WORK INSTRUCTION — Within the listing below, how many lines contain the word "will"? Answer with the number only.
--- STUDY MATERIAL ---
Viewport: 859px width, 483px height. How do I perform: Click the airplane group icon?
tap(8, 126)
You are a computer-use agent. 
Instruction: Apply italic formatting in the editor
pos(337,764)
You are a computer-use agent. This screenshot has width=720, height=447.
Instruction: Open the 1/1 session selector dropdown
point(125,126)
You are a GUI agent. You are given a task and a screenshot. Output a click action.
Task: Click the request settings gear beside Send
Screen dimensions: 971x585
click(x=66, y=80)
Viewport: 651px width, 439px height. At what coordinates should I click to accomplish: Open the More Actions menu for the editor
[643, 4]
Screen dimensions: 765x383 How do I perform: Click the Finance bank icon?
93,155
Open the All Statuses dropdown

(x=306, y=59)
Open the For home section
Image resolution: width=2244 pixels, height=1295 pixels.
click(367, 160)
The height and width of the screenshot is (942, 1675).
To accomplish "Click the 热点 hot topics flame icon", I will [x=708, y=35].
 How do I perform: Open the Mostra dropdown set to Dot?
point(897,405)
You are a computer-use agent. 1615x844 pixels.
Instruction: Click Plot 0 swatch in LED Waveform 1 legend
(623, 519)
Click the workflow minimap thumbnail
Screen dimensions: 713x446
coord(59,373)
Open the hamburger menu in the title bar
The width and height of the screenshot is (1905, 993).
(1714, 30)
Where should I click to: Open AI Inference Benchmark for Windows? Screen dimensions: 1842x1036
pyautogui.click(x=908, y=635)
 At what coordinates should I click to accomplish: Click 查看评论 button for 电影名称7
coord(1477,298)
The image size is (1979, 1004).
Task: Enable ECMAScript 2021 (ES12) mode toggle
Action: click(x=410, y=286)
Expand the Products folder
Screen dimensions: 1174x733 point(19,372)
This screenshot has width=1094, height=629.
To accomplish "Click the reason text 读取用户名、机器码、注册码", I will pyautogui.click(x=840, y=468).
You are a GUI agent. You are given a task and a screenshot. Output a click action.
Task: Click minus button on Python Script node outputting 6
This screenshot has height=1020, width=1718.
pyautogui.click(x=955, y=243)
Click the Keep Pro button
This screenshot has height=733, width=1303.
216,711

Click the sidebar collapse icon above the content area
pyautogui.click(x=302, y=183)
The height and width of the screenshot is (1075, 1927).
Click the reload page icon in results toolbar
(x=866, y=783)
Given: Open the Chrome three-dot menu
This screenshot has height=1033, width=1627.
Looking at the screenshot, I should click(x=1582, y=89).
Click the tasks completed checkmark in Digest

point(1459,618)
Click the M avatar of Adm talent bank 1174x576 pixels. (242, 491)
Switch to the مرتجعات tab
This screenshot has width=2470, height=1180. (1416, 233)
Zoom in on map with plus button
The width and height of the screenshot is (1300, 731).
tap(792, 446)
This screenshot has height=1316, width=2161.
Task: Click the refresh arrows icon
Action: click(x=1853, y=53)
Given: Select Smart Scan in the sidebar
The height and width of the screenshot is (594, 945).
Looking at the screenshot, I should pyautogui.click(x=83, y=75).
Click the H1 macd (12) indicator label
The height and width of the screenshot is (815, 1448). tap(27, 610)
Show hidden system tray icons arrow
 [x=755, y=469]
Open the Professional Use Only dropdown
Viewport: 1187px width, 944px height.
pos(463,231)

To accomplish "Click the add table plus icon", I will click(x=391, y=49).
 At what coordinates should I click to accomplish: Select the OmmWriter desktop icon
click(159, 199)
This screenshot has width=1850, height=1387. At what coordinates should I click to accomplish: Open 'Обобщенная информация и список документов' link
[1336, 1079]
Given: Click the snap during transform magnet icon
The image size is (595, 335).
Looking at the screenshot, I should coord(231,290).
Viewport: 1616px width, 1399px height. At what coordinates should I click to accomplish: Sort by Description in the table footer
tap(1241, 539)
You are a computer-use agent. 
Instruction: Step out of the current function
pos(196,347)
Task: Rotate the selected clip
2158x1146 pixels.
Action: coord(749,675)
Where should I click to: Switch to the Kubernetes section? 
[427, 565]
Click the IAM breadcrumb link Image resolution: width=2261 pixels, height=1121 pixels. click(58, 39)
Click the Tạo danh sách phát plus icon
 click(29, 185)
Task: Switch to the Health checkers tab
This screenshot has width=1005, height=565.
---
WRITTEN SOLUTION — 3